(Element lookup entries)
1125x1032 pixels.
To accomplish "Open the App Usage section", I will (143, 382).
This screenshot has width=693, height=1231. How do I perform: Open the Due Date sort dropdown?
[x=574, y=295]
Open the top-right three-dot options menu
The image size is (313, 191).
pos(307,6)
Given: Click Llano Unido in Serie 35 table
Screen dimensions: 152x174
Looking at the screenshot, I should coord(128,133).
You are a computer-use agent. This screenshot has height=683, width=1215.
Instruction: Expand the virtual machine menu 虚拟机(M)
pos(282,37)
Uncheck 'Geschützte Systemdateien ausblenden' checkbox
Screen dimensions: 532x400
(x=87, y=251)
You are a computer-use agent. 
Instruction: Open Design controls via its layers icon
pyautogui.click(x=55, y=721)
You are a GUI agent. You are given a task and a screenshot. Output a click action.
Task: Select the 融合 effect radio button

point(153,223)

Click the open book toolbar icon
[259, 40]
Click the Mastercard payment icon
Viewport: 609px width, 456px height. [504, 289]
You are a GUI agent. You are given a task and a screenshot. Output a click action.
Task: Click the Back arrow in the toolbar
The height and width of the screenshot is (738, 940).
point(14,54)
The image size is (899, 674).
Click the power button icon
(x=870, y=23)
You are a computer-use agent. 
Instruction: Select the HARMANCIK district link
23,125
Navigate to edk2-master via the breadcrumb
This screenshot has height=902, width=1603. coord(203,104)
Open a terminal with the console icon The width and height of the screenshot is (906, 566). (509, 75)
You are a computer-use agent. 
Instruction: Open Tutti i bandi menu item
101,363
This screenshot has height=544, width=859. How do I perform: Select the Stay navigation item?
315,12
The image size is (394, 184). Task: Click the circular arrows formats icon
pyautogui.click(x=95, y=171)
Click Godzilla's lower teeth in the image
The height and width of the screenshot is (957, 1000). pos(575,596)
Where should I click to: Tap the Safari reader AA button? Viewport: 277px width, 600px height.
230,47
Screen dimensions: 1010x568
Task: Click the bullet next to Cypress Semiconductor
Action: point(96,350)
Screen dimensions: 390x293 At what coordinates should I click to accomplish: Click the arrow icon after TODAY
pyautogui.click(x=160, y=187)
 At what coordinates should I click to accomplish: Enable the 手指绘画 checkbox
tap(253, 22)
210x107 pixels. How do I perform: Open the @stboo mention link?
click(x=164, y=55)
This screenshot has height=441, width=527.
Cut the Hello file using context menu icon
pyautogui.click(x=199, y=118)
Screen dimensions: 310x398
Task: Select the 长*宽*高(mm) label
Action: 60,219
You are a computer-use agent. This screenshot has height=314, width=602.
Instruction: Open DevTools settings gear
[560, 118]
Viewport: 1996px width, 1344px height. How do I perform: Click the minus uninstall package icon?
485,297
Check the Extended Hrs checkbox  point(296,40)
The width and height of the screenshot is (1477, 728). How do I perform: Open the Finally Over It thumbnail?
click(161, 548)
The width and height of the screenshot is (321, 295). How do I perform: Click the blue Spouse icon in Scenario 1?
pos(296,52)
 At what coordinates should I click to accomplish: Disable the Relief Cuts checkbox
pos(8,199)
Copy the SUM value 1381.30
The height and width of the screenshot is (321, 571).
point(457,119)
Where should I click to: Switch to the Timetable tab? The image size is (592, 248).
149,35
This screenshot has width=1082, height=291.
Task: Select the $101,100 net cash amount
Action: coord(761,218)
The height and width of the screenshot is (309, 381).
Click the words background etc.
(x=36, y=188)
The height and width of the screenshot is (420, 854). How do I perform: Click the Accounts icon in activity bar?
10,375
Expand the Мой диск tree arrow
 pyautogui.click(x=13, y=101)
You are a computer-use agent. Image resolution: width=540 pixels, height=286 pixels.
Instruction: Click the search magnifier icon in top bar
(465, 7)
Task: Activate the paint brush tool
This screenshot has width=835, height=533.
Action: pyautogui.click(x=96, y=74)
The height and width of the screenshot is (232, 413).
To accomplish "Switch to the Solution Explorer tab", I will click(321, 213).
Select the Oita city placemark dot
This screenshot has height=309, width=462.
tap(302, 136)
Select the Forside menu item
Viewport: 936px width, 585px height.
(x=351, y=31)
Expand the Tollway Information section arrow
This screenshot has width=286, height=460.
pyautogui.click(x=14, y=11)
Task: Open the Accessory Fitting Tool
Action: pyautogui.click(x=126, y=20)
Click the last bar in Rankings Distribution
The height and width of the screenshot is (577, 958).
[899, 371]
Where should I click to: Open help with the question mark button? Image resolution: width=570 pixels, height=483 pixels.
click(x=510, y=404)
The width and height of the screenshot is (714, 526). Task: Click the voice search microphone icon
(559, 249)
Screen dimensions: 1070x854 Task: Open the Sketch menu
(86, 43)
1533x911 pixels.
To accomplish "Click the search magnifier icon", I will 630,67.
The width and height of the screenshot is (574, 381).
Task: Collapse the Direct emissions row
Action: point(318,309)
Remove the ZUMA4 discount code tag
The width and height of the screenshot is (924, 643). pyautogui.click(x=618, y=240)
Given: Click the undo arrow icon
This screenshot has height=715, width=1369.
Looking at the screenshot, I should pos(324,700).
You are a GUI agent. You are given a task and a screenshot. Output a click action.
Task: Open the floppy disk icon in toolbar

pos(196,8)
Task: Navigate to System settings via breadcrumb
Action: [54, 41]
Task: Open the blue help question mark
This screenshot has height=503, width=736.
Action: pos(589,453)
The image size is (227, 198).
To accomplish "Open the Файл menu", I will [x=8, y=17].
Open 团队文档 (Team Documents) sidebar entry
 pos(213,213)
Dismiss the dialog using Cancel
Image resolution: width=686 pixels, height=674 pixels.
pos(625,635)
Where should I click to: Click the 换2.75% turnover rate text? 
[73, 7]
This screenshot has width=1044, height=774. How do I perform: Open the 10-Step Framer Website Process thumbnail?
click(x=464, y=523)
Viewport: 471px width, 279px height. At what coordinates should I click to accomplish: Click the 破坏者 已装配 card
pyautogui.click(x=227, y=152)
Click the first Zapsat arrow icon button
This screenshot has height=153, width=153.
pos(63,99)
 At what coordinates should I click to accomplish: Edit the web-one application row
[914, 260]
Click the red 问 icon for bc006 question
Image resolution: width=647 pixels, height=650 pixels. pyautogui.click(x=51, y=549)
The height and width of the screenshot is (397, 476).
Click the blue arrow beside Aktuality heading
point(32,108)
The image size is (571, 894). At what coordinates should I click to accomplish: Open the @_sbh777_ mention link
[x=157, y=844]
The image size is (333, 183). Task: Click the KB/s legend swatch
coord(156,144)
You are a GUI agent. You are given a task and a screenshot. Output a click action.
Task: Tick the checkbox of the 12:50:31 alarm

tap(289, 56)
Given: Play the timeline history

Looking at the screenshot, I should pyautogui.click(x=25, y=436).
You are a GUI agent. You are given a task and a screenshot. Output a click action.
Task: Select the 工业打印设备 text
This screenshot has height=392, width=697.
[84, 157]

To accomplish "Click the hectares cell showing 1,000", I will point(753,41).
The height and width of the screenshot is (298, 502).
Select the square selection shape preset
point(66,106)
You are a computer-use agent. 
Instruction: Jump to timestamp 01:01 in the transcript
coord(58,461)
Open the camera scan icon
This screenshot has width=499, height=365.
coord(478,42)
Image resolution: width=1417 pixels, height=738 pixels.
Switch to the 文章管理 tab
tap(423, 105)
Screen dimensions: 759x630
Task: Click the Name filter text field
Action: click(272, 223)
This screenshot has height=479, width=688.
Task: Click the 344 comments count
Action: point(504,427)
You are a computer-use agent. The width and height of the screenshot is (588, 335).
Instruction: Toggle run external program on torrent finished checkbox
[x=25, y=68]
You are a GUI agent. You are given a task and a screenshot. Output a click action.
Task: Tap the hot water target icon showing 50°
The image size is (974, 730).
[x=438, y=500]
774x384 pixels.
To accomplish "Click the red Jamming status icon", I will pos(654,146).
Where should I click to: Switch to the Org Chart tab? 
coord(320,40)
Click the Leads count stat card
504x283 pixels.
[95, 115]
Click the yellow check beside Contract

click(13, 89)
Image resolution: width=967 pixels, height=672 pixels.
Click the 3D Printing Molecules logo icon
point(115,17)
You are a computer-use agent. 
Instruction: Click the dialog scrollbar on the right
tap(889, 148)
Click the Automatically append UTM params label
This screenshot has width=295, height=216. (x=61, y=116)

**What the exercise asks**: Copy the entries from the very first line through the line that contains "point(14,54)", changing "Instruction" to "Goal" and leaving everything else as is.

**Solution to this problem**:
1125x1032 pixels.
To accomplish "Open the App Usage section", I will (143, 382).
This screenshot has width=693, height=1231. How do I perform: Open the Due Date sort dropdown?
[x=574, y=295]
Open the top-right three-dot options menu
The image size is (313, 191).
pos(307,6)
Given: Click Llano Unido in Serie 35 table
Screen dimensions: 152x174
Looking at the screenshot, I should coord(128,133).
You are a computer-use agent. This screenshot has height=683, width=1215.
Goal: Expand the virtual machine menu 虚拟机(M)
pos(282,37)
Uncheck 'Geschützte Systemdateien ausblenden' checkbox
Screen dimensions: 532x400
(x=87, y=251)
You are a computer-use agent. 
Goal: Open Design controls via its layers icon
pyautogui.click(x=55, y=721)
You are a GUI agent. You are given a task and a screenshot. Output a click action.
Task: Select the 融合 effect radio button

point(153,223)

Click the open book toolbar icon
[259, 40]
Click the Mastercard payment icon
Viewport: 609px width, 456px height. [504, 289]
You are a GUI agent. You are given a task and a screenshot. Output a click action.
Task: Click the Back arrow in the toolbar
The height and width of the screenshot is (738, 940).
point(14,54)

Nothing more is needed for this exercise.